Shortly after 11 a.m., the temperature in Pleasanton had already hit 81 degrees which is exactly why the Fighting Falcons of Foothill High School were taking a number of precautions during football practice. "Over the years, we've gotten way better with water and hydrating. And if in the fall, school starts and it stays like this, we will actually practice before school at 6 in the morning," Coach Matt Sweeney told ABC7 News.

The 44 players on the field Thursday were taking water breaks every 15 minutes and did the early afternoon practice in shorts instead of pants but still, the turf runs 10 to 15 degrees hotter than other surfaces. "I think the hardest thing is just the heat with the feet and everything.
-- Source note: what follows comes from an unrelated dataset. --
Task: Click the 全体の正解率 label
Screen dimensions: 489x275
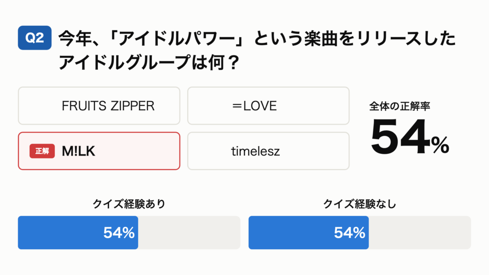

The turf gets a bit hot at times, but I think if you double sock it and all the little things that we've learned over the years, and everyone's told each other, it's not bad," player Ray Hudson said.

Across town, owners of the Tornado Sport Club Summer Camp were also making sure the kids stayed hydrated. "We make sure that we take breaks and we have the kids, really, we watch the kids drink water," owner Igor Sheyman said. By early afternoon, just about everyone had about all of the heat they wanted for one day. "It's really hot for here of course and we get that not very often, so it's really hard to play soccer in," camp participant Stephen Giverts said.

When temperatures soar, water is everyone's best friend. Some are satisfied with drinking it, others want it on them, and the lucky ones take the plunge. "You should try it. It is just refreshing, even if you are not going to swim, you're just going to play around. It really feels good," Karen Mudrak of Pleasanton said from a pool.

Spare the Air alert

The Bay Area Air Quality Management District, or BAAQMD, issues Spare the Air days when air quality is unhealthy, often coinciding with high temperatures and high pollution levels. Thursday is the Bay Area's fifth Spare the Air Day of the summer season. On these days or nights, there's no free transit and there is a wood burning ban in place. Residents are urged to drive less and reduce activities that contribute to smog. Some simple things the public can do to make clean air choices every day include:

  • Bike to work or around town
  • Take public transit
  • Work at home or telecommute
  • Carpool and link your errands to reduce driving
  • Avoid using gas-powered lawn mowers and leaf blowers
  • Reduce household energy use
  • Don't use lighter fluid on the barbecue

PG&E asks businesses to conserve energy

PG&E is asking businesses to help conserve energy during the triple-digit heat wave hitting many parts of the Bay Area. Businesses enrolled in a program to save money and energy are being asked to switch lights to lower levels, turn off monitors, televisions, copy machines, and any other electrical devices that are not absolutely needed. PG&E says it be would helpful as well if regular customers could also cut back on energy use, especially during the peak hours between 3 p.m. and 7 p.m.

Statewide "Flex Alert" issued

Because of the statewide heat wave, managers of California's electrical grid have issued a statewide call for everyone to conserve power. The California Independent System Operator's "Flex Alert" will run Friday through Sunday, but they also want residents to start conserving energy right now. Turn off all unnecessary appliances and lights, especially during the peak afternoon hours. The Flex Alert is intended to prevent operating reserves from falling to the point that a Stage 1 Emergency occurs.